Senin, 13 April 2026 – 09:02 WIB
Jakarta, VIVA – IHSG dibuka melemah 48 poin atau 0,65 persen ke level 7.410 pada perdagangan Senin.
Head of Retail Research BNI Sekuritas, Fanny Suherman, memprediksi IHSG bakal tes support dan berpotensi rebound hari ini. “IHSG berpotensi tes support di 7.400 dan kalau bertahan, bisa lanjut rebound ke level 7.600-an,” kata Fanny dalam risetnya.
Dia mencatat, bursa Asia mayoritas menguat pada perdagangan Jumat lalu. Nikkei 225 Jepang naik 1,84 persen, Hang Seng Hong Kong menguat 0,55 persen, Taiex Taiwan naik 1,60 persen, dan Kospi Korea Selatan melonjak 1,40 persen. Sementara, ASX 200 Australia melemah 0,14 persen dan Topix Jepang turun 0,04 persen.
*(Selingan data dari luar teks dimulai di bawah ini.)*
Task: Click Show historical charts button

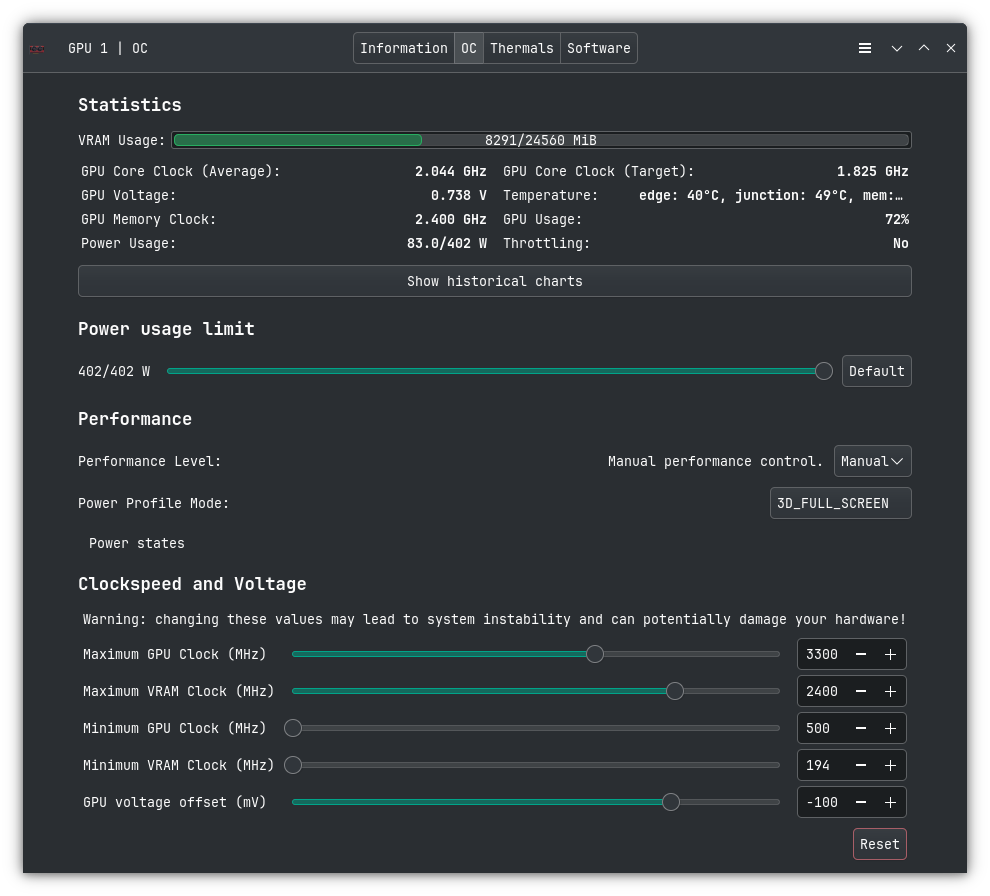Action: coord(494,281)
Pasar Asia-Pasifik secara umum menguat, meski gencatan senjata yang lemah antara AS dan Iran bikin investor tetap hati-hati. Konflik Timur Tengah yang sudah berjalan lebih dari sebulan menyebabkan penutupan Selat Hormuz, dan lalu lintas kapal masih terbatas meski sudah ada gencatan senjata.
“Support IHSG ada di level 7.330-7.400 sedangkan resistensi di rentang 7.560-7.600,” tambahnya.
Di sisi lain, Wall Street ditutup beragam dengan investor menunggu dan memantau negosiasi perdamaian. Jumat lalu, Dow Jones melemah 0,56 persen, S&P 500 turun 0,11 persen, sedangkan Nasdaq Composite menguat 0,35 persen.
Indeks Harga Konsumen (CPI) AS menunjukkan lonjakan bulanan terbesar dalam hampir empat tahun, terutama karena harga energi. Namun, CPI inti (tidak termasuk makanan dan energi) lebih rendah dari perkiraan analis. Dampak dari lonjakan harga minyak mentah diperkirakan akan lebih terasa dalam beberapa bulan ke depan.